▸ Task to carry out
Transcribe the data that follows. Match it character for character.

########

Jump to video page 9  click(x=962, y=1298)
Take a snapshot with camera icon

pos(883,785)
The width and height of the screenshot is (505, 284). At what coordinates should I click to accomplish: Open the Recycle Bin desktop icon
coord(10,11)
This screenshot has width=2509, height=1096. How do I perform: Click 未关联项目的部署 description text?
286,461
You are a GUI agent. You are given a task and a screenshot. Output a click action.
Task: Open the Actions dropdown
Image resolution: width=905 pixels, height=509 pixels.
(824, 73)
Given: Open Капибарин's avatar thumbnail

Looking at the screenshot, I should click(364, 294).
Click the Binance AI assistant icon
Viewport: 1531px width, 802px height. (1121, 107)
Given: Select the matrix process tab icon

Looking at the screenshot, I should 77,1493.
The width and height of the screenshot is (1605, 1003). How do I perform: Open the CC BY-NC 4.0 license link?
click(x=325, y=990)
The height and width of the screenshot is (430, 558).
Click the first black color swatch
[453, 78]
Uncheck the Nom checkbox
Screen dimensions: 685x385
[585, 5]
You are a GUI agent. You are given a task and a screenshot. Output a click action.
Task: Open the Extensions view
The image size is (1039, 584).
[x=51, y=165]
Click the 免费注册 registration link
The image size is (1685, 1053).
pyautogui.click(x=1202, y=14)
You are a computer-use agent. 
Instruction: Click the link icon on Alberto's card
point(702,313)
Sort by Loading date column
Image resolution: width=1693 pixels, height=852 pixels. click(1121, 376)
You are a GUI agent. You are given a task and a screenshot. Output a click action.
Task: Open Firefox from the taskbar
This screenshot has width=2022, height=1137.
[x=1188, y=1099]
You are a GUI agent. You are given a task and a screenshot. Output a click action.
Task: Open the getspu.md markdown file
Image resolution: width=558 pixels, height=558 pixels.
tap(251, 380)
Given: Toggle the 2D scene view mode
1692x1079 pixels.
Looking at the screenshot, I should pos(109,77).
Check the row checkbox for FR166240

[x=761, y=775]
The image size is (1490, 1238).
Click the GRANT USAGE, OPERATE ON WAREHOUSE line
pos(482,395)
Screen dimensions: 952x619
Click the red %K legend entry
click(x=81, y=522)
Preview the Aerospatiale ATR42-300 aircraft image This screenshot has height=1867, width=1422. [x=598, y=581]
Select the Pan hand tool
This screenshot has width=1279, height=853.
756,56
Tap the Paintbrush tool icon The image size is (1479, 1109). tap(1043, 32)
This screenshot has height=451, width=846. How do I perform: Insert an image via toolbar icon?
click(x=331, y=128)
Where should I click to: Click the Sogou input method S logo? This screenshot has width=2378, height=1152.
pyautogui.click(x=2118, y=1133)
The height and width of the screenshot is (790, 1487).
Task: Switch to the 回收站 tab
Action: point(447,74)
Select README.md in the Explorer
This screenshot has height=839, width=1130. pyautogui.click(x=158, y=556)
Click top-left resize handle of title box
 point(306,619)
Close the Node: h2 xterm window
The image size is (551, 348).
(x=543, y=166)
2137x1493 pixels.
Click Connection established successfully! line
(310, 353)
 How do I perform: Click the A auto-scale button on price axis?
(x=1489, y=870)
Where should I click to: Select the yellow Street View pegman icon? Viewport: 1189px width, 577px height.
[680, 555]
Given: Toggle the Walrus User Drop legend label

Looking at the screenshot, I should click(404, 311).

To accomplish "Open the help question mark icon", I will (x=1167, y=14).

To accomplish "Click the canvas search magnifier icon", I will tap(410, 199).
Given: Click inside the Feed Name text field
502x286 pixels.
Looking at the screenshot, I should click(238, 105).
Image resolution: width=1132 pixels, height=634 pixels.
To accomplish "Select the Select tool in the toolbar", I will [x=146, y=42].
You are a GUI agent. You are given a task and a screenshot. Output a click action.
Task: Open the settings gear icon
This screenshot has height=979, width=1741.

########

▸ Your solution
Jump to video page 9  click(x=962, y=1298)
Take a snapshot with camera icon

pos(883,785)
The width and height of the screenshot is (505, 284). At what coordinates should I click to accomplish: Open the Recycle Bin desktop icon
coord(10,11)
This screenshot has width=2509, height=1096. How do I perform: Click 未关联项目的部署 description text?
286,461
You are a GUI agent. You are given a task and a screenshot. Output a click action.
Task: Open the Actions dropdown
Image resolution: width=905 pixels, height=509 pixels.
(824, 73)
Given: Open Капибарин's avatar thumbnail

Looking at the screenshot, I should click(364, 294).
Click the Binance AI assistant icon
Viewport: 1531px width, 802px height. (1121, 107)
Given: Select the matrix process tab icon

Looking at the screenshot, I should 77,1493.
The width and height of the screenshot is (1605, 1003). How do I perform: Open the CC BY-NC 4.0 license link?
click(x=325, y=990)
The height and width of the screenshot is (430, 558).
Click the first black color swatch
[453, 78]
Uncheck the Nom checkbox
Screen dimensions: 685x385
[585, 5]
You are a GUI agent. You are given a task and a screenshot. Output a click action.
Task: Open the Extensions view
The image size is (1039, 584).
[x=51, y=165]
Click the 免费注册 registration link
The image size is (1685, 1053).
pyautogui.click(x=1202, y=14)
You are a computer-use agent. 
Instruction: Click the link icon on Alberto's card
point(702,313)
Sort by Loading date column
Image resolution: width=1693 pixels, height=852 pixels. click(1121, 376)
You are a GUI agent. You are given a task and a screenshot. Output a click action.
Task: Open Firefox from the taskbar
This screenshot has width=2022, height=1137.
[x=1188, y=1099]
You are a GUI agent. You are given a task and a screenshot. Output a click action.
Task: Open the getspu.md markdown file
Image resolution: width=558 pixels, height=558 pixels.
tap(251, 380)
Given: Toggle the 2D scene view mode
1692x1079 pixels.
Looking at the screenshot, I should pos(109,77).
Check the row checkbox for FR166240

[x=761, y=775]
The image size is (1490, 1238).
Click the GRANT USAGE, OPERATE ON WAREHOUSE line
pos(482,395)
Screen dimensions: 952x619
Click the red %K legend entry
click(x=81, y=522)
Preview the Aerospatiale ATR42-300 aircraft image This screenshot has height=1867, width=1422. [x=598, y=581]
Select the Pan hand tool
This screenshot has width=1279, height=853.
756,56
Tap the Paintbrush tool icon The image size is (1479, 1109). tap(1043, 32)
This screenshot has height=451, width=846. How do I perform: Insert an image via toolbar icon?
click(x=331, y=128)
Where should I click to: Click the Sogou input method S logo? This screenshot has width=2378, height=1152.
pyautogui.click(x=2118, y=1133)
The height and width of the screenshot is (790, 1487).
Task: Switch to the 回收站 tab
Action: point(447,74)
Select README.md in the Explorer
This screenshot has height=839, width=1130. pyautogui.click(x=158, y=556)
Click top-left resize handle of title box
 point(306,619)
Close the Node: h2 xterm window
The image size is (551, 348).
(x=543, y=166)
2137x1493 pixels.
Click Connection established successfully! line
(310, 353)
 How do I perform: Click the A auto-scale button on price axis?
(x=1489, y=870)
Where should I click to: Select the yellow Street View pegman icon? Viewport: 1189px width, 577px height.
[680, 555]
Given: Toggle the Walrus User Drop legend label

Looking at the screenshot, I should click(404, 311).

To accomplish "Open the help question mark icon", I will (x=1167, y=14).

To accomplish "Click the canvas search magnifier icon", I will tap(410, 199).
Given: Click inside the Feed Name text field
502x286 pixels.
Looking at the screenshot, I should click(238, 105).
Image resolution: width=1132 pixels, height=634 pixels.
To accomplish "Select the Select tool in the toolbar", I will [x=146, y=42].
You are a GUI agent. You are given a task and a screenshot. Output a click action.
Task: Open the settings gear icon
This screenshot has height=979, width=1741.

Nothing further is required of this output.